* What you need to do
Go through the entries below. Copy out every line that contains "ellipsis".

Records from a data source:
━━━━

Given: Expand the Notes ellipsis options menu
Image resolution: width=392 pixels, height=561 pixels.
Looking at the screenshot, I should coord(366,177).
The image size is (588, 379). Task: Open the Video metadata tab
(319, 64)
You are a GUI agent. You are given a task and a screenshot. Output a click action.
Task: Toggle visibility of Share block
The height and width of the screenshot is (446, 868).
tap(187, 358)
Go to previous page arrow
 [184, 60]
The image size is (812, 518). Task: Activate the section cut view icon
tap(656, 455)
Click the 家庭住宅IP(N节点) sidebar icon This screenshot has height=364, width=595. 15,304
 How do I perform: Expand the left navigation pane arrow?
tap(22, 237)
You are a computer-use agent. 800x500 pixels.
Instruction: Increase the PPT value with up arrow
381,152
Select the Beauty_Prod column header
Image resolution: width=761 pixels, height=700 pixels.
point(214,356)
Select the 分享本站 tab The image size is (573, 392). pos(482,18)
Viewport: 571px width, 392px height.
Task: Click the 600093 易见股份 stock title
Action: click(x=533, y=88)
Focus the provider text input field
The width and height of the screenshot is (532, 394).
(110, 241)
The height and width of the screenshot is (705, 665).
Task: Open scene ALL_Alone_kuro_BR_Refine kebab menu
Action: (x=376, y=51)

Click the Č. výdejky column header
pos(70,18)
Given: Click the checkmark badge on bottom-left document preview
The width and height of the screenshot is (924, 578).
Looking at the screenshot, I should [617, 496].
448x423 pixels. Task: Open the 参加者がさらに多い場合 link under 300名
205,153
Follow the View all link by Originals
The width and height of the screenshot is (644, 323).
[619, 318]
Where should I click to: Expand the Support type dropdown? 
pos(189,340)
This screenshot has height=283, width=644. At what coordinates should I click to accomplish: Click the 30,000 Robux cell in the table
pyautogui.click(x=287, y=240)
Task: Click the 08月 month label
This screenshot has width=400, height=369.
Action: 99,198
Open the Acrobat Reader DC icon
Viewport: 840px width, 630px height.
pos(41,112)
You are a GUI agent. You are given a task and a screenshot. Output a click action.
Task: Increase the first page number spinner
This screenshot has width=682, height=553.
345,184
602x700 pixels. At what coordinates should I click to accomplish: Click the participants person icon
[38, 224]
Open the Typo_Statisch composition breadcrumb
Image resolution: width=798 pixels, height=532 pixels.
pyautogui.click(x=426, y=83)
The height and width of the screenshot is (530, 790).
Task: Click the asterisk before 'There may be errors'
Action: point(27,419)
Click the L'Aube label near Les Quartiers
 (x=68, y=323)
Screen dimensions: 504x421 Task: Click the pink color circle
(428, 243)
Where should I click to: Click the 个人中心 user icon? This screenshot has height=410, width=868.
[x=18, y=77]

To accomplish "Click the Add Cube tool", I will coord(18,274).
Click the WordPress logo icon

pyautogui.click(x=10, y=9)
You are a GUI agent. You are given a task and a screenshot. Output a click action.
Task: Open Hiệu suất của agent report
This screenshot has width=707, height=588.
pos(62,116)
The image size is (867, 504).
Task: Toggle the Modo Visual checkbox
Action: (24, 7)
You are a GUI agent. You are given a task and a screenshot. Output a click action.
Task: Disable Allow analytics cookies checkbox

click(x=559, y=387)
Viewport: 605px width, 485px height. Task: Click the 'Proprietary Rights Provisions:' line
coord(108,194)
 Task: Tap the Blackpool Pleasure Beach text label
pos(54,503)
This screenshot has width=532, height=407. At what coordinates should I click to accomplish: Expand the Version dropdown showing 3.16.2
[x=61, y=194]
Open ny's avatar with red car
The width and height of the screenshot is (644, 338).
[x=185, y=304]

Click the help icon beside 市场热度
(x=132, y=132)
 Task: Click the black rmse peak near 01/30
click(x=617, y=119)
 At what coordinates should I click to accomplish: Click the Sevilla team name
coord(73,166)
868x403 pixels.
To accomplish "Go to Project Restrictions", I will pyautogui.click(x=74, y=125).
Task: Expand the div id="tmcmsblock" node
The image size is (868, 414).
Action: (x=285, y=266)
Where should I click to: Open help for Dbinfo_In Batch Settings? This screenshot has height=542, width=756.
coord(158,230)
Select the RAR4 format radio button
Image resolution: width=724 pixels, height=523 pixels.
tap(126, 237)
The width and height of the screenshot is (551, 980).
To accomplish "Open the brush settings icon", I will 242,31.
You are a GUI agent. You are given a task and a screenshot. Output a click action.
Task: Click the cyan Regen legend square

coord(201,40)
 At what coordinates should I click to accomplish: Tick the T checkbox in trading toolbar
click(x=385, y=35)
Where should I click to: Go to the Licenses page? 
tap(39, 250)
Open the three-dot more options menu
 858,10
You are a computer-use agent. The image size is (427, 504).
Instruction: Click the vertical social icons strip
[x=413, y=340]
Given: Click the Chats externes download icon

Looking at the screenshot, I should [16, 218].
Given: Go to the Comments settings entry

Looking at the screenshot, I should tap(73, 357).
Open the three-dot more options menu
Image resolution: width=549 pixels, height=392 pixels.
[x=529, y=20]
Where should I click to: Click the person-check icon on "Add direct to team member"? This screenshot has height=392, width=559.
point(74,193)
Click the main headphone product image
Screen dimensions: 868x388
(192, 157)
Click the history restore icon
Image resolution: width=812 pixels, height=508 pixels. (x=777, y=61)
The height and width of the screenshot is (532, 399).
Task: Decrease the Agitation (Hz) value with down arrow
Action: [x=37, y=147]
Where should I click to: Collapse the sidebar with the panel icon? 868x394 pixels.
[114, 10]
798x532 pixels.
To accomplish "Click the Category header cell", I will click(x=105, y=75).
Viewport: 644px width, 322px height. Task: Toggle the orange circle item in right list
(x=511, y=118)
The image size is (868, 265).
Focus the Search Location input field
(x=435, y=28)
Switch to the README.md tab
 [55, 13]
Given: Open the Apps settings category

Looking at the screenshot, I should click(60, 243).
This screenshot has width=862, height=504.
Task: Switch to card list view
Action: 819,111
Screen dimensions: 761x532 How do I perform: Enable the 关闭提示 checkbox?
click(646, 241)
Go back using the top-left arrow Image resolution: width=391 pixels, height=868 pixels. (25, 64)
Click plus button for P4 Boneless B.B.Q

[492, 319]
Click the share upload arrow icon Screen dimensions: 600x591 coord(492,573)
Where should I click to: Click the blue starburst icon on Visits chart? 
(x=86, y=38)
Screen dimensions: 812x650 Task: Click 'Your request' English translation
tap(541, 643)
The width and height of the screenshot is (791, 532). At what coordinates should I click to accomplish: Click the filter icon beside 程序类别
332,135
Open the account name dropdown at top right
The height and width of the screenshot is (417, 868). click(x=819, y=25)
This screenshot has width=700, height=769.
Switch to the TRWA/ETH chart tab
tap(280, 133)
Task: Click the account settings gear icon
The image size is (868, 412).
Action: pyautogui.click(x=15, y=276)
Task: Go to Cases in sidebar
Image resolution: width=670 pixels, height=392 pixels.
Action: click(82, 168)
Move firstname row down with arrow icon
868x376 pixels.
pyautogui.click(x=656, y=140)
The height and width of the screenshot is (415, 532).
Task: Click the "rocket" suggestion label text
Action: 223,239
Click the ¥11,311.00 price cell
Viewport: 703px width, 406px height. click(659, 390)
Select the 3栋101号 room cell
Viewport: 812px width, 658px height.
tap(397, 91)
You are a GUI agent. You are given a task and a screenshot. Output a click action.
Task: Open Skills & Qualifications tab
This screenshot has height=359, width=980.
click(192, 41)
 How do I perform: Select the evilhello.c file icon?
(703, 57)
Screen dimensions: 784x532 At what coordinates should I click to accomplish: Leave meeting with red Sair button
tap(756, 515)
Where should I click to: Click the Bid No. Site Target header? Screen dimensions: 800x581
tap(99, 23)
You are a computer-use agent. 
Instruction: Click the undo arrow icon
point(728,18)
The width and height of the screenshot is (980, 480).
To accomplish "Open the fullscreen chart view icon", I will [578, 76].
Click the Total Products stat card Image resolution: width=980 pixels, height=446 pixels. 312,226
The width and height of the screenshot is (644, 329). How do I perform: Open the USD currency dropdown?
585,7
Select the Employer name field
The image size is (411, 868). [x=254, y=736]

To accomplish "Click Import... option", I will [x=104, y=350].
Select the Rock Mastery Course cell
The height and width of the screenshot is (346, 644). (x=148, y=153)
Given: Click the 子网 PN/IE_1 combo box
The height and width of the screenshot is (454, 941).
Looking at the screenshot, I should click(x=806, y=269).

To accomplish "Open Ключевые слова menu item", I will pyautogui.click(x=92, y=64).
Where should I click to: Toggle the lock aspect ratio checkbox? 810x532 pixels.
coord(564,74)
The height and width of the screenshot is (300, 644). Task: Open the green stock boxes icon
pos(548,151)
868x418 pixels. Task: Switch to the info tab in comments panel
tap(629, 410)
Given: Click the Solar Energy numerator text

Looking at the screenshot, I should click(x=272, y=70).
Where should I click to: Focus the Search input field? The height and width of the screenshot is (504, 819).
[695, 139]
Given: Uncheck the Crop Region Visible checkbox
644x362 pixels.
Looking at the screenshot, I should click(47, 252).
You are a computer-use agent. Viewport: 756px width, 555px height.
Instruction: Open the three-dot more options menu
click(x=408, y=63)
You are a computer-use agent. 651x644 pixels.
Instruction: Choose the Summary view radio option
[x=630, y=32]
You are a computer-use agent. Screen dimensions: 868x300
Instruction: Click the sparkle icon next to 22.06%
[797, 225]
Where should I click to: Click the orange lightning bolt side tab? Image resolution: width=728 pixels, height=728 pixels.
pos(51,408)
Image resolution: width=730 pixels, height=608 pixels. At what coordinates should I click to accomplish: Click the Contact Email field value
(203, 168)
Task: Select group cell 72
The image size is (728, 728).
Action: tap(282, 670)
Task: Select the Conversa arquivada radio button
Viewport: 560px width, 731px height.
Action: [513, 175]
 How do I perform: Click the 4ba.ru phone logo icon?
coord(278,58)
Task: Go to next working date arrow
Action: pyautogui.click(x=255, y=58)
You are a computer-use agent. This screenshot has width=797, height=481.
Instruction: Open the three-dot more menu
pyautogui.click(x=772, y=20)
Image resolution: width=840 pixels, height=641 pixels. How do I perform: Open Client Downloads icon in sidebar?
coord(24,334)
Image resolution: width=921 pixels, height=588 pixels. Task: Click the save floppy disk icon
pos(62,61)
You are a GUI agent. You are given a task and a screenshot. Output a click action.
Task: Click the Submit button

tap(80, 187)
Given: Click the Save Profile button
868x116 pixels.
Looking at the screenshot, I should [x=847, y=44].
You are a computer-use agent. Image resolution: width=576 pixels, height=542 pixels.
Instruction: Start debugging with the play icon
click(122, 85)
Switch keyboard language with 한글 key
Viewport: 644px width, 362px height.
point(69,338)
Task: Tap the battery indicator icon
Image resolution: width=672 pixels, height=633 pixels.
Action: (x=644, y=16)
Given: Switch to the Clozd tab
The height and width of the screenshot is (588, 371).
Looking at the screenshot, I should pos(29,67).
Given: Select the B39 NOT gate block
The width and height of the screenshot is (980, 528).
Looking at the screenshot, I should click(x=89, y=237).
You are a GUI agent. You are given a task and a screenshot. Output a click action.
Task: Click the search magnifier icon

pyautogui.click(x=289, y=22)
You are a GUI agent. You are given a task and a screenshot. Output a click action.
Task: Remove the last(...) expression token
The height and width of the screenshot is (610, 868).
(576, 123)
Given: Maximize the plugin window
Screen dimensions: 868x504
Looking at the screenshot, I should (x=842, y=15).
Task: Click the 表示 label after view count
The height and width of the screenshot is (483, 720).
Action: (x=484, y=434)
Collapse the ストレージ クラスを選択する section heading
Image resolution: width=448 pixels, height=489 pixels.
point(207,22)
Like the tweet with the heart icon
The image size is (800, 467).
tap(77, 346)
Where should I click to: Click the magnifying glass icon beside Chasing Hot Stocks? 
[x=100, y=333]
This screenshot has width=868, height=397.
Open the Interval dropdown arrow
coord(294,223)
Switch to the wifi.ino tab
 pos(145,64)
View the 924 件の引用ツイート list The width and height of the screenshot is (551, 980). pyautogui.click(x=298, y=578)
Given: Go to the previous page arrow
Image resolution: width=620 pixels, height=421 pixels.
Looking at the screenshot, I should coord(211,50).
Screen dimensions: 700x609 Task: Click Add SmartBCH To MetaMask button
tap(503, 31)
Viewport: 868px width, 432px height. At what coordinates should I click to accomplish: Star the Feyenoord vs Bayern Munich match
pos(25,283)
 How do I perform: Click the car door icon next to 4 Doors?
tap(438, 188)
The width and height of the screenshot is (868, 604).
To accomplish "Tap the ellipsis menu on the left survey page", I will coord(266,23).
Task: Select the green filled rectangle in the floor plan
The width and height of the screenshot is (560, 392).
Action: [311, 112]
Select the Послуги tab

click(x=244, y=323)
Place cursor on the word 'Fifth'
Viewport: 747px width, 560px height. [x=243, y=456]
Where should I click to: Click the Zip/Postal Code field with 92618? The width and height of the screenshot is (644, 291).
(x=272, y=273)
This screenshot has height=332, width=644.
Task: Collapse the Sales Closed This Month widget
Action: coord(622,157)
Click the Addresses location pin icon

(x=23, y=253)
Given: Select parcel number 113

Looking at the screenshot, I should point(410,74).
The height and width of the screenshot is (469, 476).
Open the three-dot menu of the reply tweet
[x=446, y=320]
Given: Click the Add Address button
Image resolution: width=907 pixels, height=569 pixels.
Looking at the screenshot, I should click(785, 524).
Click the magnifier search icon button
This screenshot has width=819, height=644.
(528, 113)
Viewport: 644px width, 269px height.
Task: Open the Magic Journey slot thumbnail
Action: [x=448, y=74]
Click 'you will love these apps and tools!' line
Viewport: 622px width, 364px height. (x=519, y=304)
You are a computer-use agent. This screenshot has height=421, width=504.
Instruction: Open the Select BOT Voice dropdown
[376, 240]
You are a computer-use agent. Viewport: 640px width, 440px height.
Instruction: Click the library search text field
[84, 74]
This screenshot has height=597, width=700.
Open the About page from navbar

━━━━

* Final answer
Given: Expand the Notes ellipsis options menu
To accomplish "Tap the ellipsis menu on the left survey page", I will coord(266,23).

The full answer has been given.